Lane 87: “digested and cloned NdeI/XhoI in the pET22b vector” – please correct the sentence, cloned into NdeI/XhoI sites?

Lane 126, please specify how much protein was used in crosslinking experiments

Lane 177: please explain that DnaK(E) states for DnaK+GrpE

Lane 192: please specify why you use a plasmid DNA not a linear plasmid or a PCR fragment

Lane 316: is it important that the plasmid contains H. pylori genomic DNA or it is not crucial for the story. Can the authors speculate whether CbpA binding to DNA is in anyway specific (as E. coli CbpA is specific towards AT-rich regions)

Figure 6: please specify and depict it on the figure, which activities o CbpA were confirmed (generally right-hand part) and which are more speculative (left –hand part).

Please use the same specification of the protein amount through the manuscript, either the amount (pmol) or concentration (pM) (e.g. Fig 3 the CbpA amount is presented as pmol (lanes 200-201), while in the manuscript part the concentration is given (lanes 208-209))

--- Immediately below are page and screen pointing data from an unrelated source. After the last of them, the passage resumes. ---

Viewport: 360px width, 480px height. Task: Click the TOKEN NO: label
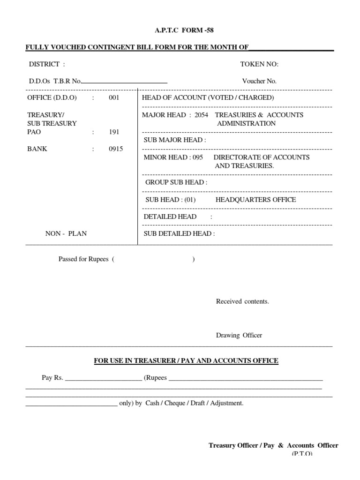pyautogui.click(x=259, y=64)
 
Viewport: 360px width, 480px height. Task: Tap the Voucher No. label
pyautogui.click(x=259, y=81)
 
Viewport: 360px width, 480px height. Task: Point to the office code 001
pyautogui.click(x=114, y=98)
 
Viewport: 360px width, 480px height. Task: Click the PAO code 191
pyautogui.click(x=114, y=132)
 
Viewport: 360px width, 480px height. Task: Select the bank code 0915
pyautogui.click(x=115, y=149)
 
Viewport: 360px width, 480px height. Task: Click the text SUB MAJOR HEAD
pyautogui.click(x=174, y=140)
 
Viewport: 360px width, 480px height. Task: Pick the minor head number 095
pyautogui.click(x=197, y=158)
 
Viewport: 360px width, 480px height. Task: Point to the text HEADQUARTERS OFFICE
pyautogui.click(x=255, y=200)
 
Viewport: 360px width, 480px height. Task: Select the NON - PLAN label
pyautogui.click(x=66, y=233)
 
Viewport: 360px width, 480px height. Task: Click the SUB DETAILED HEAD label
pyautogui.click(x=179, y=233)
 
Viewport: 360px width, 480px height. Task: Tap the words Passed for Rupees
pyautogui.click(x=84, y=259)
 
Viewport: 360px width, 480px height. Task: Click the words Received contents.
pyautogui.click(x=242, y=301)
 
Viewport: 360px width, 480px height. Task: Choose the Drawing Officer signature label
pyautogui.click(x=239, y=336)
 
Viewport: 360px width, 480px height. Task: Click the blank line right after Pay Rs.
pyautogui.click(x=103, y=378)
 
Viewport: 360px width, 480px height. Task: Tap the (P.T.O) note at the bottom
pyautogui.click(x=302, y=454)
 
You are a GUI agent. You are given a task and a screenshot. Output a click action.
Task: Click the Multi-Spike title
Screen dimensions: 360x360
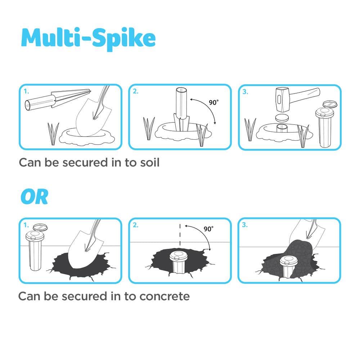88,39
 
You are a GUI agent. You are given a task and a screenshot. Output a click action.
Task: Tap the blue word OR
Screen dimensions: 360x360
35,197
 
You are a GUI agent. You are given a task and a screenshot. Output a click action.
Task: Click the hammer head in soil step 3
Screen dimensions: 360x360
282,99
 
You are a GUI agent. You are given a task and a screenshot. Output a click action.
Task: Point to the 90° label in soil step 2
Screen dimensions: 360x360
213,102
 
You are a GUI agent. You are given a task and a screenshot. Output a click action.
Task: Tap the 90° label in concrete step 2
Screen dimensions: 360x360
208,229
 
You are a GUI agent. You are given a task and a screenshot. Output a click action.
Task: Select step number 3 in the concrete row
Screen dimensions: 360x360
245,225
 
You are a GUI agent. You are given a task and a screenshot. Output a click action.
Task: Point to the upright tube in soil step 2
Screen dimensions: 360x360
181,109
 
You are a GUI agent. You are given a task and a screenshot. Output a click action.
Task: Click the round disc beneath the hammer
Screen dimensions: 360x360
282,118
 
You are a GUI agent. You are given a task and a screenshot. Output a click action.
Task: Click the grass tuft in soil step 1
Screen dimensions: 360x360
53,134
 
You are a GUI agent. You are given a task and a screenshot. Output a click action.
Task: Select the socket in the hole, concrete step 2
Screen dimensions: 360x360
177,262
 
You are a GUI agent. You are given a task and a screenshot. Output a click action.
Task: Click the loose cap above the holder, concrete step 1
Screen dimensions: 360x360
40,227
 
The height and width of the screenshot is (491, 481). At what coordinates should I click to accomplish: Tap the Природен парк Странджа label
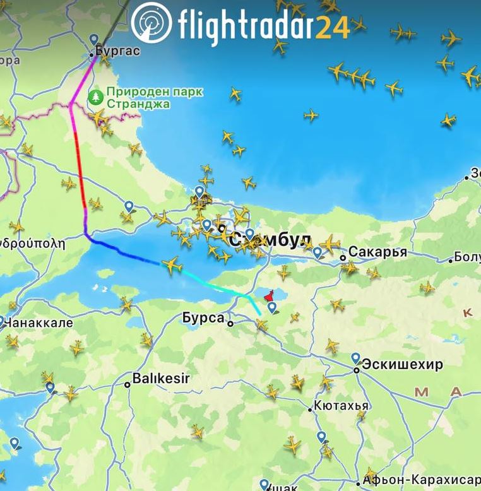(155, 97)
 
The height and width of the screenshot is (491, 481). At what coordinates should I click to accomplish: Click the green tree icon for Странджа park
(95, 97)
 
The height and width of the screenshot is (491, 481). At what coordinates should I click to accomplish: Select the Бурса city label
(203, 318)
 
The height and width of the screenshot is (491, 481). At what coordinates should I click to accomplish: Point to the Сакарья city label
(377, 252)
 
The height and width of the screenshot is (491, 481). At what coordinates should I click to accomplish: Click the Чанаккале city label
(39, 323)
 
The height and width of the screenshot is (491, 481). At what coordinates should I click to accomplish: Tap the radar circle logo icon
(151, 23)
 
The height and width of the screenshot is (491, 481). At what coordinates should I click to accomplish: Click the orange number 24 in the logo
(333, 27)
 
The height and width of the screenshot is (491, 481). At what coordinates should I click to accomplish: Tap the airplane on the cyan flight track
(172, 265)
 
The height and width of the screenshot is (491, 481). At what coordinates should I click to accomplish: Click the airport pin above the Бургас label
(95, 39)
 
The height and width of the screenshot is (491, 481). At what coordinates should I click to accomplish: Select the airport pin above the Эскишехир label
(356, 358)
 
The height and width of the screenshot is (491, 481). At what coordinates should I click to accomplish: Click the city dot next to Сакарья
(343, 257)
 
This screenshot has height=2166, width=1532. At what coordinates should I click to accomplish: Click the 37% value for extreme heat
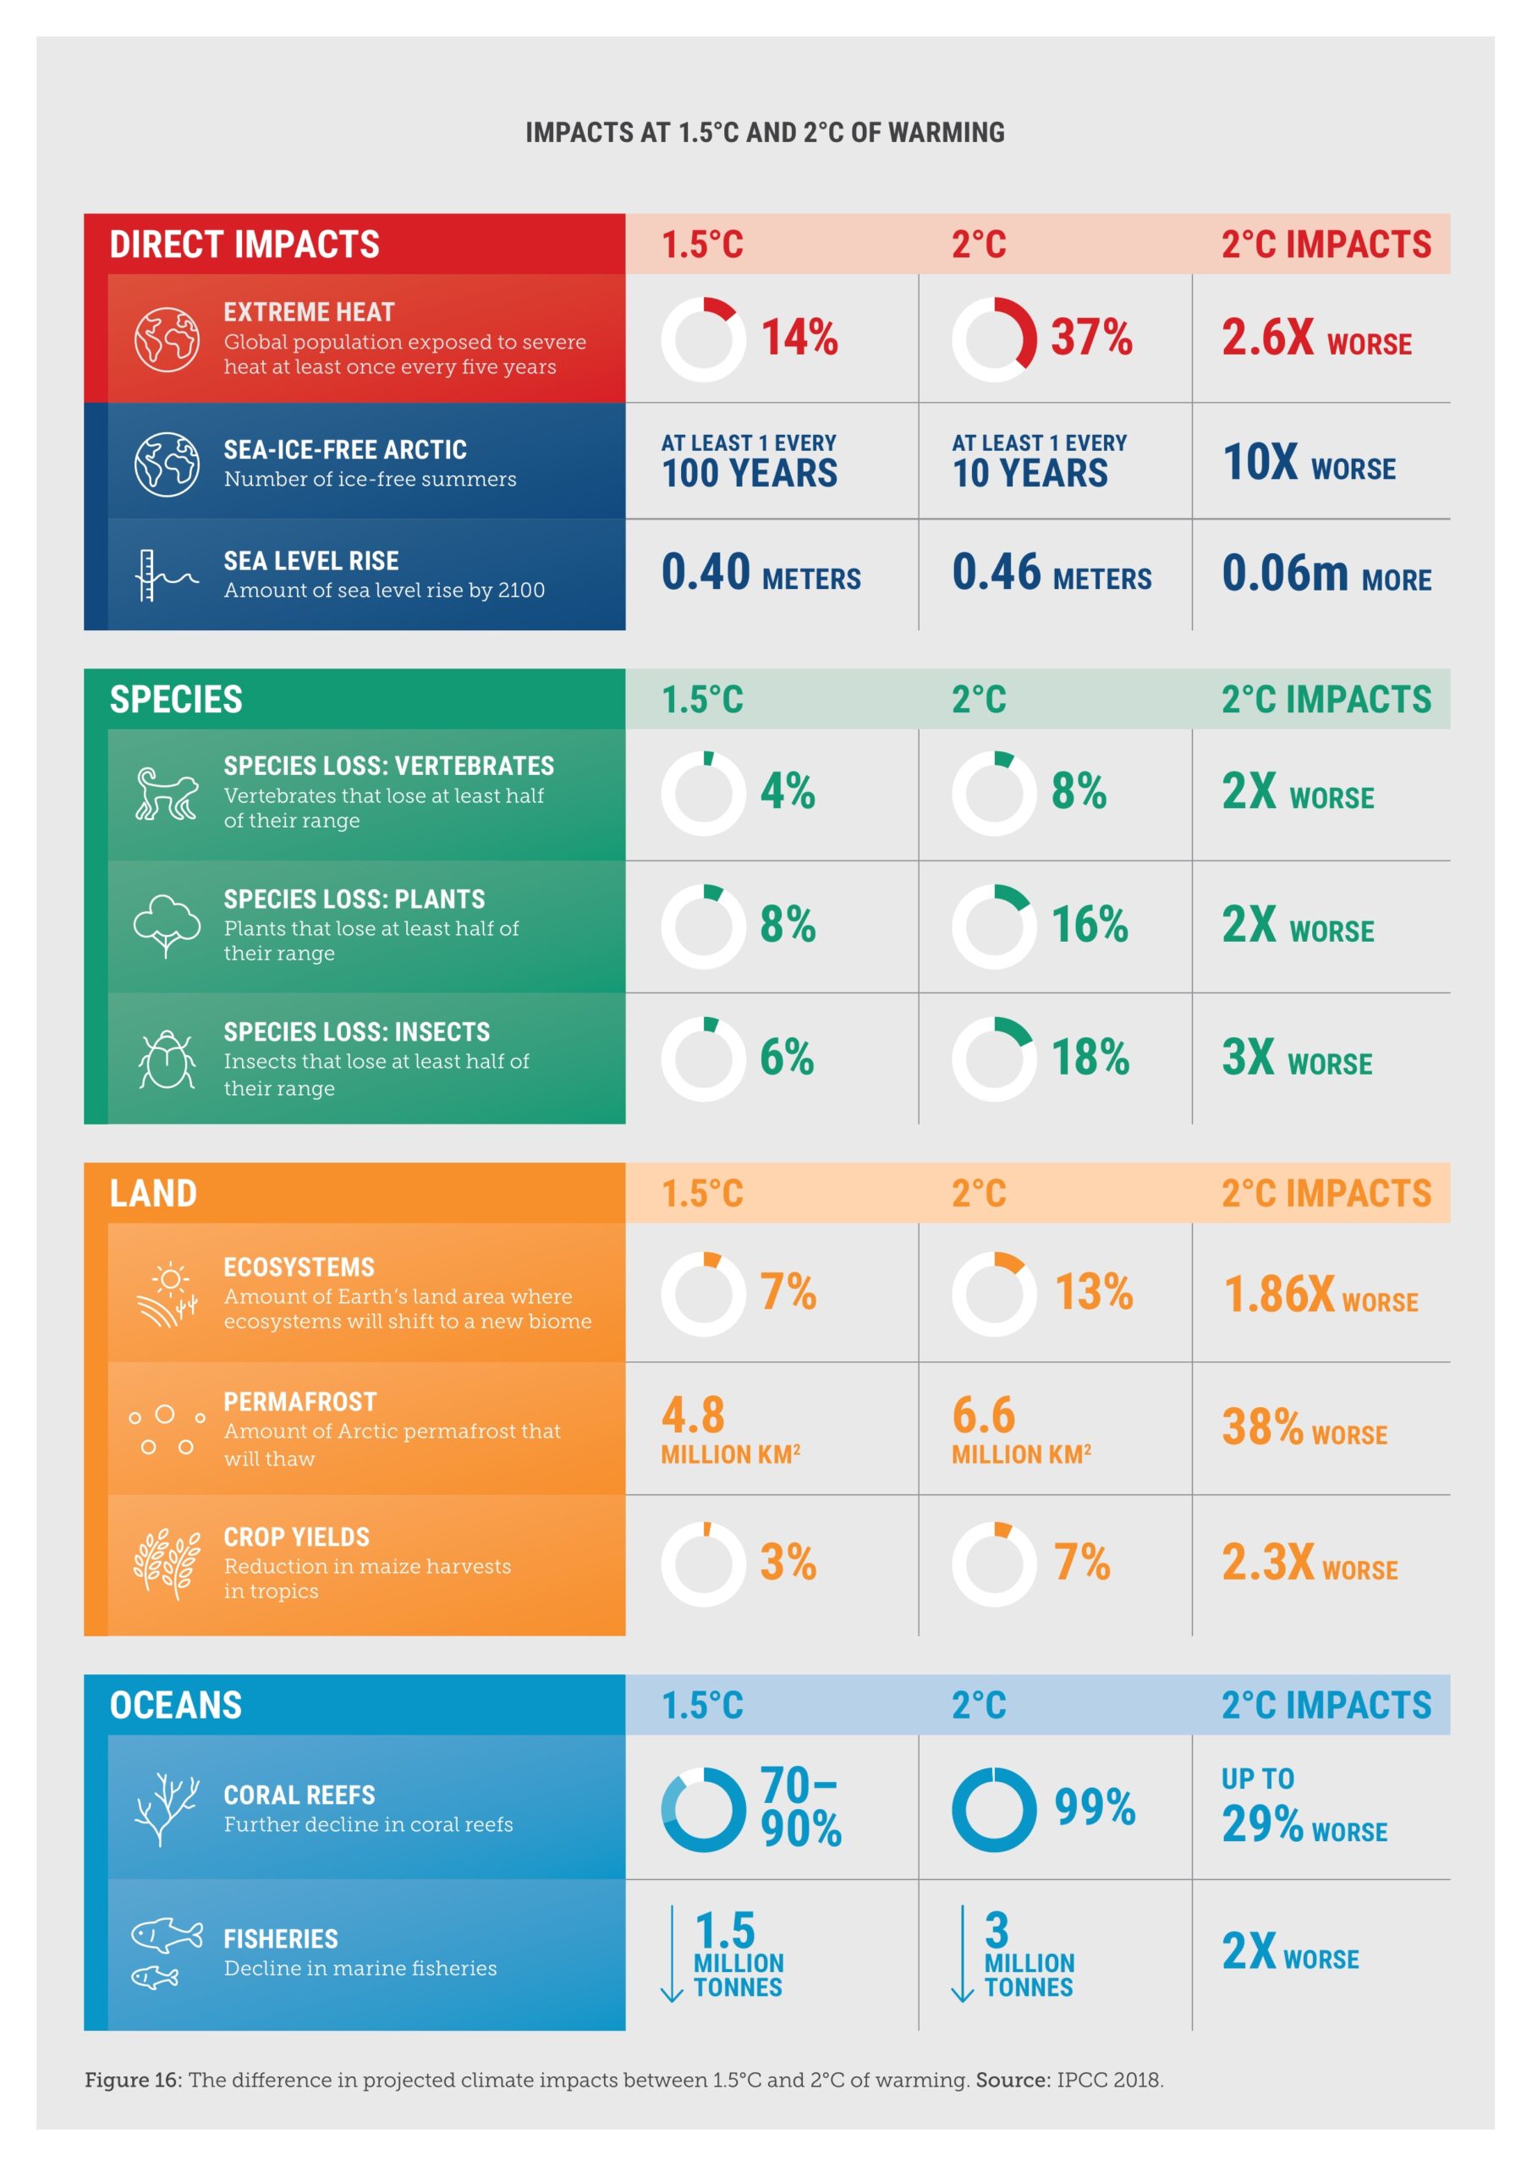point(1090,337)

Comments for author File: Comments.docx

Author Response

an item-by-item response is provided in the attached file.

Author Response File: Author Response.docx

Reviewer 2 Report

The paper “The Helicobacter pylori HspR -modulatori CbpA…” by Pepe et al., is focused on the functional characterization of CbpA, a regulatory protein involved in the modulation of the heat shock response in H.pylori. In particular, considering the homology with the E.coli CbpA, the authors have asked whether also in H.pylori CbpA was able to form dimers and to bind DNA in order to protect DNA damage during stress condition.

Data obtained through EMSA assays and crosslinking experiments clearly indicate that dimerization is a prerequisite for DNA recognition and binding and that the deletion of the C‑terminal portion of CbpA severely affects capacity to form dimers. As for the interaction of CbpA with other proteins, the authors were able to convincingly show that the protein is able to stimulate the ATPase activity of the DnaK chaperone, and that in vitro its DNA binding activity is decreased in the presence of HspR, the heat shock master repressor

The paper is very well written and is supported by a logical and well thought experimental approach. The results are clear and well discussed. Future perspectives addressing the multifunctional role of CbpA and its interactions with other regulatory elements are appropriately presented.

Overall, the paper gives a sound contribution to the deciphering the complex regulatory strategies adopted by H.pylori and therefore I strongly recommend the publication in Microorganisms.

 

Author Response

We thank the reviewer.

Round 2

Reviewer 1 Report

Thank you for making all the requested corrections, the manuscript has improved and now better presents results.